SELECTED EXCERPT —
+---+
BOMULLSÄNGELN – COTTON ANGEL

By Susanna Alakoski

In Cotton Angel we follow the story of young farmer’s daughter Hilda who is thrown out from her family’s comfortable homestead in Ostrobothnia, Finland, when her father finds out that she has fallen pregnant out of wedlock.

Hilda is forced to toil as a maid on a farm not far from her home. Here she meets the colourful and vibrant Helli and the two women become the very best of friends. They dream of a new life in the nearby city working at the great cotton factory.

Cotton will be their way out, at the same time a blessing and a new shackle.

Susanna Alakoski’s Cotton Angel is a powerful novel about the exposure girls endure, about female friendships and women’s constant thirst for knowledge. It is a story about how the times that we live in can determine our lives far more than the choices we are ever able to make.

First published by Natur & Kultur fall of 2019

Denmark, Forlaget Amanda Books
Finland, WSOY
The Netherlands, Uitgeverij Orlando
Norway, Samlaget
Sweden, Natur och Kultur

A literary masterpiece […] Perkele, what a fantastic novel Susanna Alakoski has written!
T T T T T – Tara

A poetic and very strong reading experience about struggle, women’s lives and Finland’s most violent history.
M M M M – M-magasin

Susanna Alakoski’s new literary project is as instantaneously tempting as it is ambitious. […] Alakoski takes a double grip, around the great story and the little life there within […] The take-off is wider than ever before, but Alakoski writes about her recognizable topics in her simple and concrete prose that she is known for. And it is as appealing as always. The literary feast has just begun.
+---+
REQUESTS —
A) From the Cotton Angel description, rewrite the paragraph beginning "Hilda is forced to toil" more briefly, keeping its main facts.
B) Reproduce the Cotton Angel description word for word, between "M M M M – M-magasin" and "has just begun.", inclusive.

STORED DATA —
+---+
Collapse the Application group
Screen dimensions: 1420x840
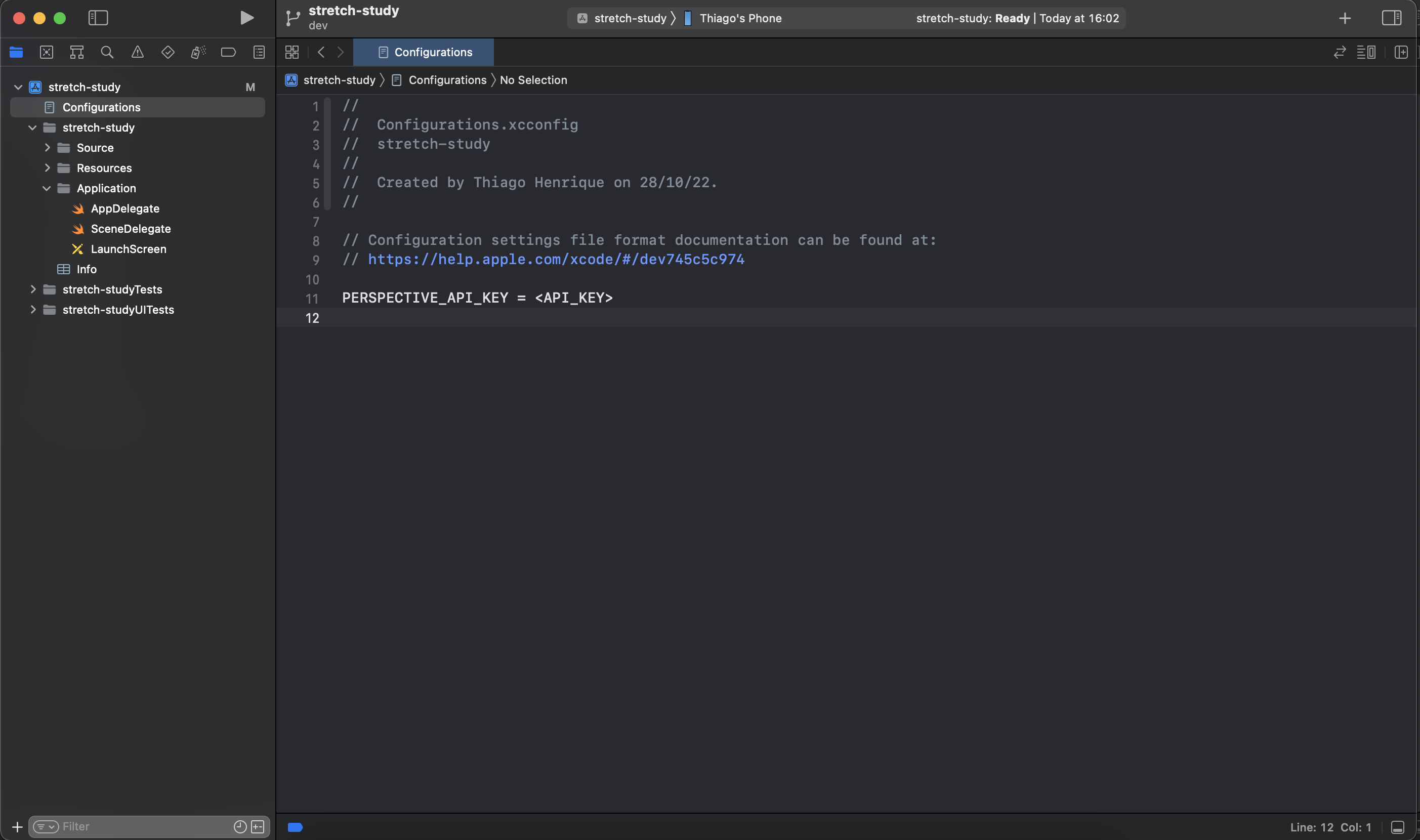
+---+
THE RESULTS —
A) Hilda becomes a farm maid near her home. There she becomes best friends with the lively Helli, and the two dream of new lives working at the big cotton factory in the nearby city.

B)
M M M M – M-magasin

Susanna Alakoski’s new literary project is as instantaneously tempting as it is ambitious. […] Alakoski takes a double grip, around the great story and the little life there within […] The take-off is wider than ever before, but Alakoski writes about her recognizable topics in her simple and concrete prose that she is known for. And it is as appealing as always. The literary feast has just begun.